WORK ORDER
Set down exactly the lines below, starting at the one that contains "The image size is (476, 476)." and ending at the one that contains "Given: Delete the", with both of those lines included and nothing else.

Records from a collection
******

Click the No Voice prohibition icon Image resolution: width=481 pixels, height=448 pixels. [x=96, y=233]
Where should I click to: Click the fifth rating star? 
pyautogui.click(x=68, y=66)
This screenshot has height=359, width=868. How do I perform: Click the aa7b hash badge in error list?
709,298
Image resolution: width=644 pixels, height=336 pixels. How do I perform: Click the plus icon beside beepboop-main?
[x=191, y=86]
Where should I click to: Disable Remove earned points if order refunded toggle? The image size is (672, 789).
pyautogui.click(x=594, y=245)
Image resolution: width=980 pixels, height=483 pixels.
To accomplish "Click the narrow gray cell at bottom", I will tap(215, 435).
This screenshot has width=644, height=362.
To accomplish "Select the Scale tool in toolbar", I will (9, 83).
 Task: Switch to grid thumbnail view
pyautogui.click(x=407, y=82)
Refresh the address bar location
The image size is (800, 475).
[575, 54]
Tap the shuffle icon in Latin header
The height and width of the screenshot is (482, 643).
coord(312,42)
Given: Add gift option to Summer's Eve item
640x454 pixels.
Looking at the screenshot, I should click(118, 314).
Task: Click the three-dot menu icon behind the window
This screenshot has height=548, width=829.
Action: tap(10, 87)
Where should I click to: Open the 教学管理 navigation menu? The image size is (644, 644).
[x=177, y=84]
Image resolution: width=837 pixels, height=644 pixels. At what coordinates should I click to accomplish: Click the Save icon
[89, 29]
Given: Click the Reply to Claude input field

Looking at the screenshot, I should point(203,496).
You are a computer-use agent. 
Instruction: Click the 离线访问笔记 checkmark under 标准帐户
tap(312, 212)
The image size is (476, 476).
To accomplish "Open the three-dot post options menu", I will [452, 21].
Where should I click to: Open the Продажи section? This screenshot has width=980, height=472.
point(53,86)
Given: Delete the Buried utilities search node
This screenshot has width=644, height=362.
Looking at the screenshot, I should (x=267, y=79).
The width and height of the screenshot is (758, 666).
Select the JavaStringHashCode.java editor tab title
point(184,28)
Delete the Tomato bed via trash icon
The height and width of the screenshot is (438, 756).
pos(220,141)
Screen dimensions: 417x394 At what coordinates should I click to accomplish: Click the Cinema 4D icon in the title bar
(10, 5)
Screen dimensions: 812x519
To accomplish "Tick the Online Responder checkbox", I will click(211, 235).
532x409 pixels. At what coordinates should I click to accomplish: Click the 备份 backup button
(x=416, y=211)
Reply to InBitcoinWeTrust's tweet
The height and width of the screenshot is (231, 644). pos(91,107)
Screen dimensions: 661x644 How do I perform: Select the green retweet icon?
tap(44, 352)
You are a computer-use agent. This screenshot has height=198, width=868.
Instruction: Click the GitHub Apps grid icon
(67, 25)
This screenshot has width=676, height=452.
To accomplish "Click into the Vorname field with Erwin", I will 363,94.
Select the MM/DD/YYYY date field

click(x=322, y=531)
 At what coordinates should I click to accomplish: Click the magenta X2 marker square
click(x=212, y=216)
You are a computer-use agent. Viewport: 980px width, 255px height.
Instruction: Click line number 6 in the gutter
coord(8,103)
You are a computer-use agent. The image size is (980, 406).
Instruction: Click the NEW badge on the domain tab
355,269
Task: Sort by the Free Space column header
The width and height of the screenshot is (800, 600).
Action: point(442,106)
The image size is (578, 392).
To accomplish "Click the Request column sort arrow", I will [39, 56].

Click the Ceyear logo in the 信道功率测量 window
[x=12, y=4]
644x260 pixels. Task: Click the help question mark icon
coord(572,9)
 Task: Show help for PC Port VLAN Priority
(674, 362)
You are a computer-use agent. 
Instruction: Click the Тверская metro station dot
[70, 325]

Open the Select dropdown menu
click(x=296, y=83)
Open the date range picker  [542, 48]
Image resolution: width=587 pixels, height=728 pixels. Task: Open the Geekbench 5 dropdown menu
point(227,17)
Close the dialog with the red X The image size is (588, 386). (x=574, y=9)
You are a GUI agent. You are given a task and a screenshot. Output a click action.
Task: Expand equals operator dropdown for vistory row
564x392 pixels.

******

ANSWER TO THE PROBLEM
The image size is (476, 476).
To accomplish "Open the three-dot post options menu", I will [452, 21].
Where should I click to: Open the Продажи section? This screenshot has width=980, height=472.
point(53,86)
Given: Delete the Buried utilities search node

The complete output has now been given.